三毛猫レクイエム。

「……あき……」

 後悔しても、もう遅い。

 それから数日、あきからの連絡は途絶えて、顔も合わせない日々が続いた。


 そんなとき、あきからメールが届いた。

『午後八時、35ch、おとすた!』

 ただそれだけが書かれた、謝罪でも、なんでもないメール。時刻を見れば、七時四十分だった。
 返信はしないで、テレビの電源を入れた。
 しばらく待てば、テレビコマーシャルのあと、派手な電子音とともに、音楽番組であるおとすた!が始まった。MCのアイドルタレントである白元はじめが、今日のゲストを紹介する。

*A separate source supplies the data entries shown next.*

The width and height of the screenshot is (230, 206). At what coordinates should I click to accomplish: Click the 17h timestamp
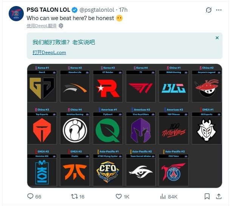(123, 10)
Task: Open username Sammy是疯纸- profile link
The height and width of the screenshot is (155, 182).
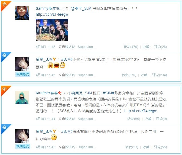Action: (48, 8)
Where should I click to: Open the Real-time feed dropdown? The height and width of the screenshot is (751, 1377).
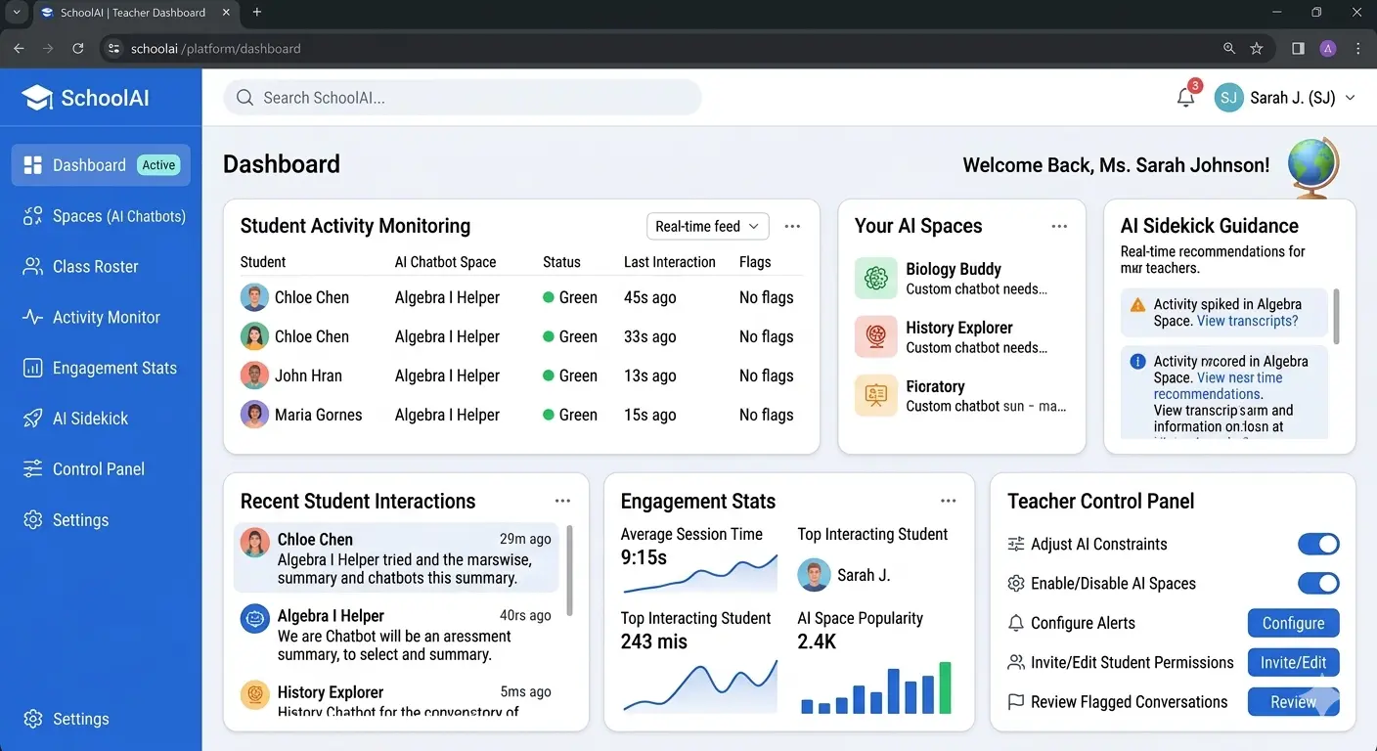coord(706,226)
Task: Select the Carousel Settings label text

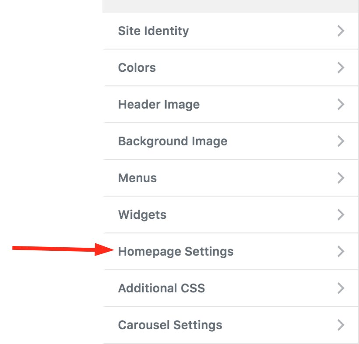Action: click(169, 325)
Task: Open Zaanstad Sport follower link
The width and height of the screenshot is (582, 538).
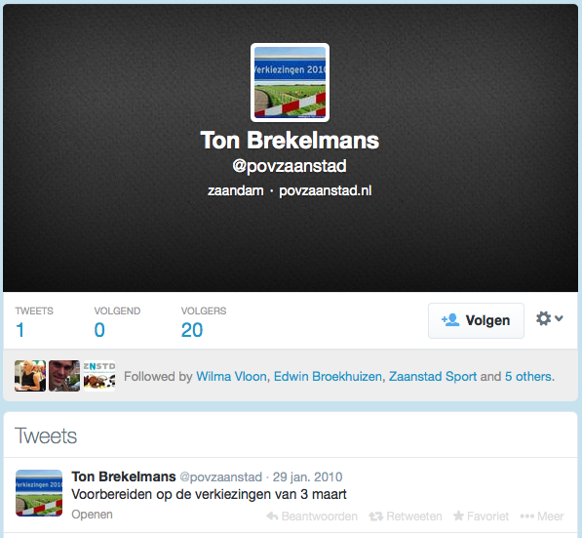Action: click(x=433, y=377)
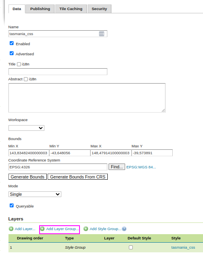Grab the Abstract textarea resize handle

163,111
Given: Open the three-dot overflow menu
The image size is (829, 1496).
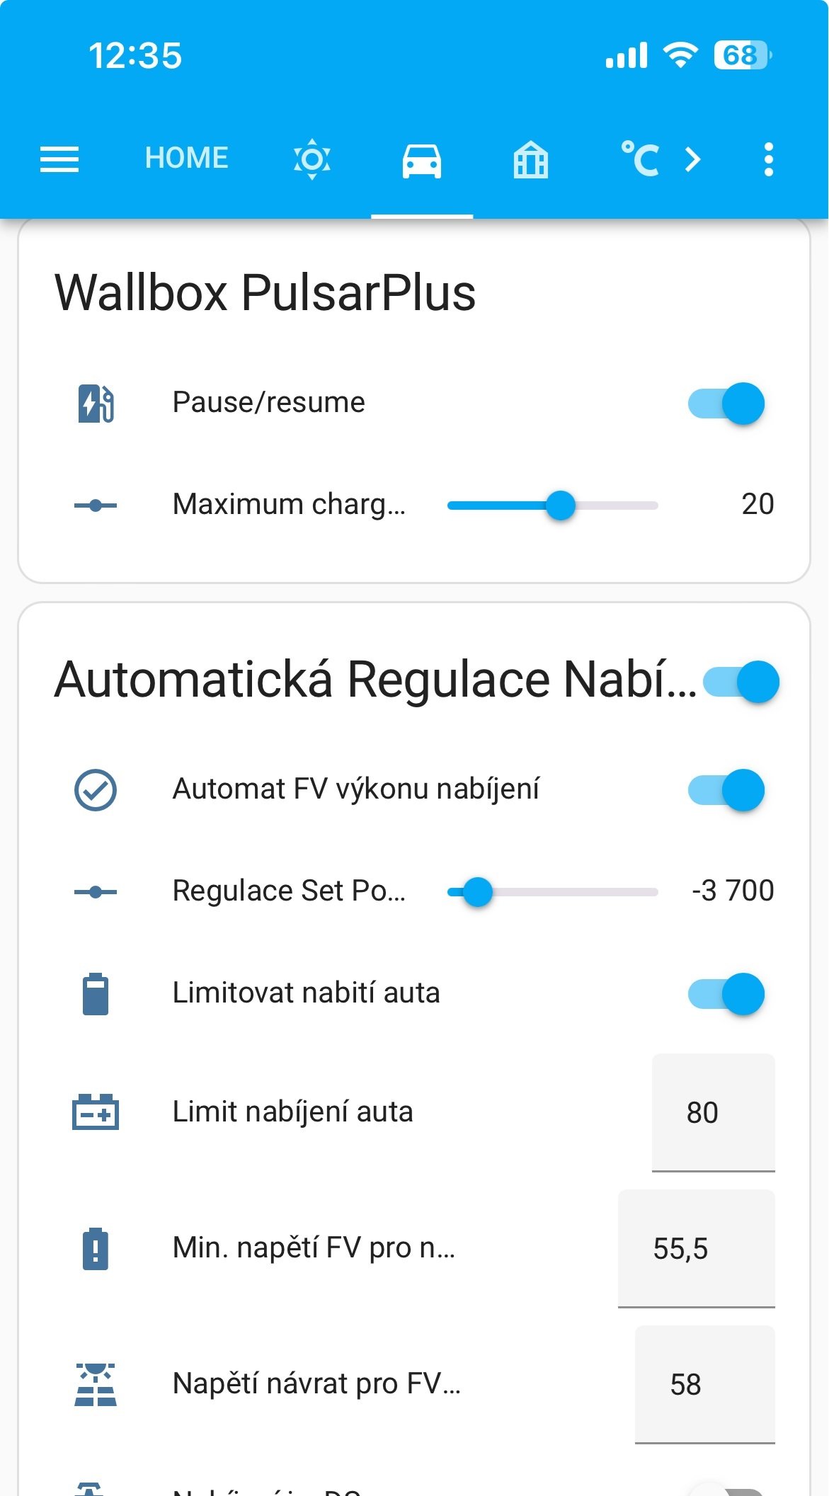Looking at the screenshot, I should (x=768, y=159).
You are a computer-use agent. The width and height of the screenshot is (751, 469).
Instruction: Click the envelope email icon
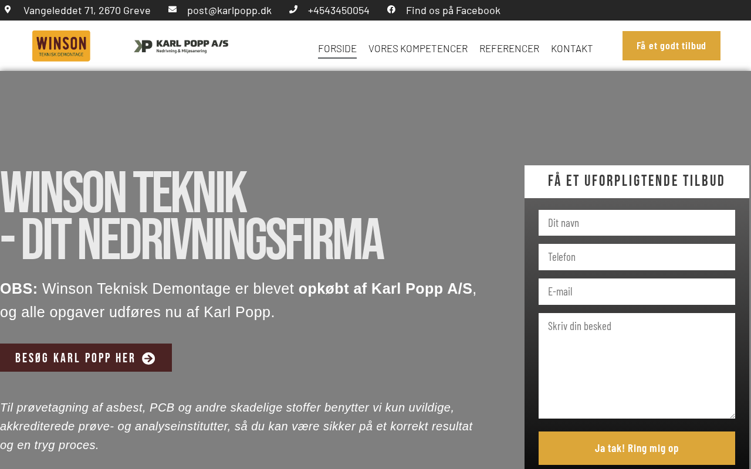point(172,9)
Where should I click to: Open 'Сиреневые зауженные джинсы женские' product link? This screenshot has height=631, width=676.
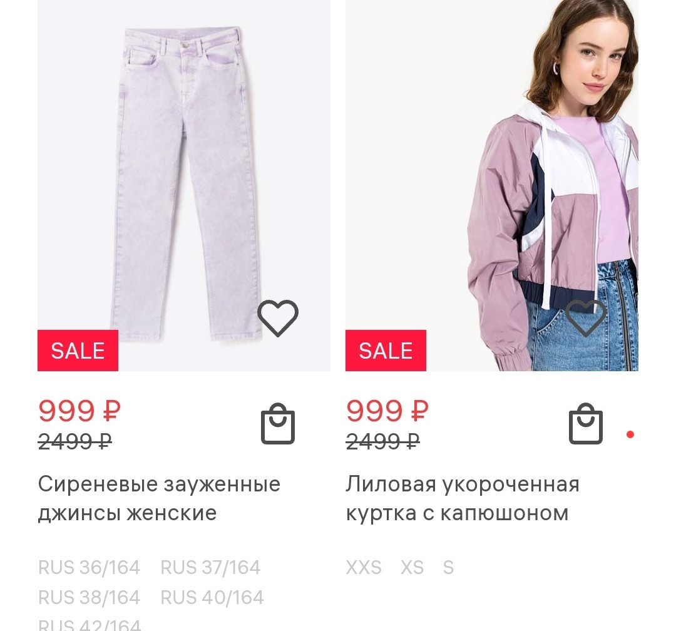[x=159, y=498]
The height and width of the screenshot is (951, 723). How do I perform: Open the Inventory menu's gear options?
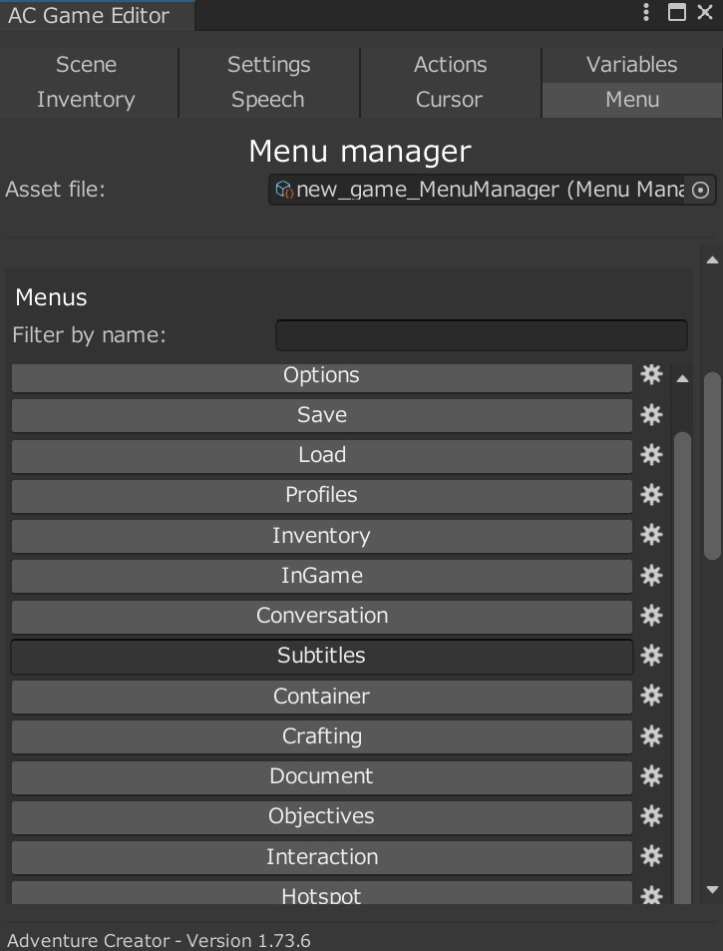click(x=651, y=536)
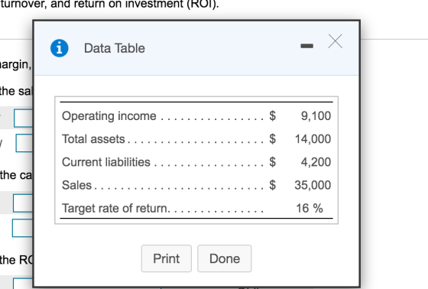Focus the second input box under 'the sal' text
This screenshot has width=428, height=289.
[24, 142]
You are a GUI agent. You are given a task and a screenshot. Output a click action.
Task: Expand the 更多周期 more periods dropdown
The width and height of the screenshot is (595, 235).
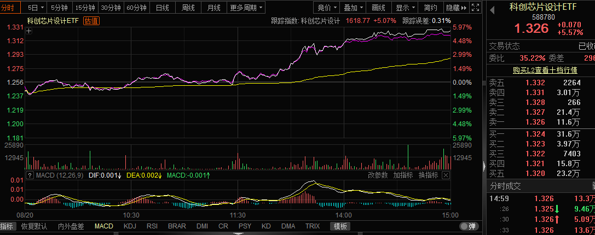246,8
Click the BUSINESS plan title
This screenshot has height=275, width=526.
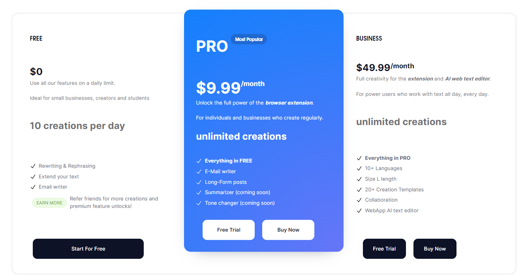click(369, 38)
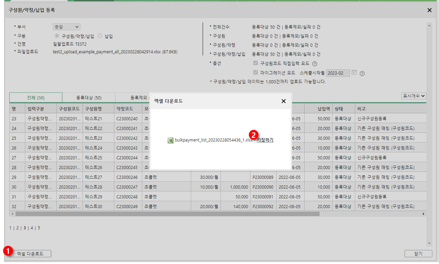Click help icon next to the schedule date
Image resolution: width=439 pixels, height=264 pixels.
coord(362,73)
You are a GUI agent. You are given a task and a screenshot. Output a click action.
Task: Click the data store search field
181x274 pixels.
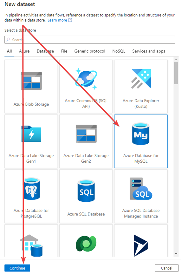[90, 40]
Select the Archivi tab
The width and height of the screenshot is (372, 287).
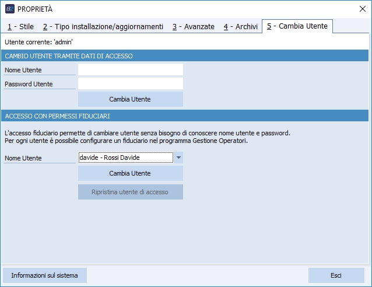(240, 26)
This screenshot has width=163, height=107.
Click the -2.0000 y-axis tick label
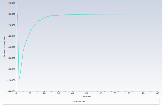click(x=11, y=25)

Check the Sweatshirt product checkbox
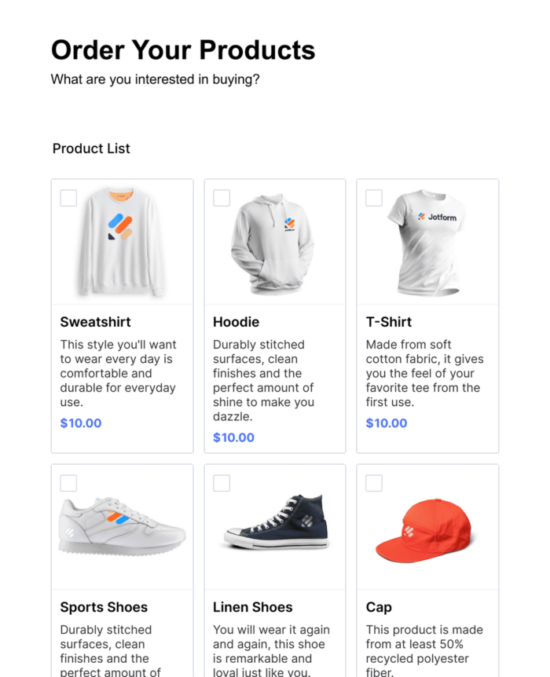[68, 198]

『今日のゲストは、全国ツアーを終えたばかりの、今、最も勢いのあるロックバンド、“Cat‘s Tail”です!』

 効果音と歓声とともに、“Cat‘s Tail”の四人が奥から現れた。あきを久しぶりに見たのは、テレビの画面越しになった。
 黒髪に銀メッシュで長身痩躯のTAKI、長めの銀髪で女顔のYUKI、青黒い髪に優しい印象のHIRO、そして赤髪ボブで妖艶な印象のTETSU。
 メンバー達がそれぞれ自己紹介をし、白元が“Cat‘s Tail”の軌跡を紹介していく。
 デビュー曲の「AINOUTA」が流れたとき、私ははっとした。

『デビュー曲の「AINOUTA」は、ラブソングですけど、TAKIさんには春が来ました?』

 白元のわざとらしいふりに、私はいらっとする。チャンネルを変えようとリモコンに手を伸ばそうとしたとき、

『タキの春なんて、昔からだよな』

 ユキがからかい口調でちゃちゃを入れる。しかし、女の子みたいな見た目の癖に、ユキの声はものすごく低い。

『あっれ? そんなに長い仲なんですか?』

 食いついた白元に、テツが笑って、

『週刊誌の彼女じゃないっすよ。タキにはデビュー前から心に決めた人がいるんで』
『本当ですか!』

 テツの言葉に、白元が大げさに反応する。ヒロも笑って、

『彼女のアパートに住み着いてるんだよな』

 と、そう言った。三人がかわるがわる口を出す中、あきだけは照れたように、はにかんで何も言わない。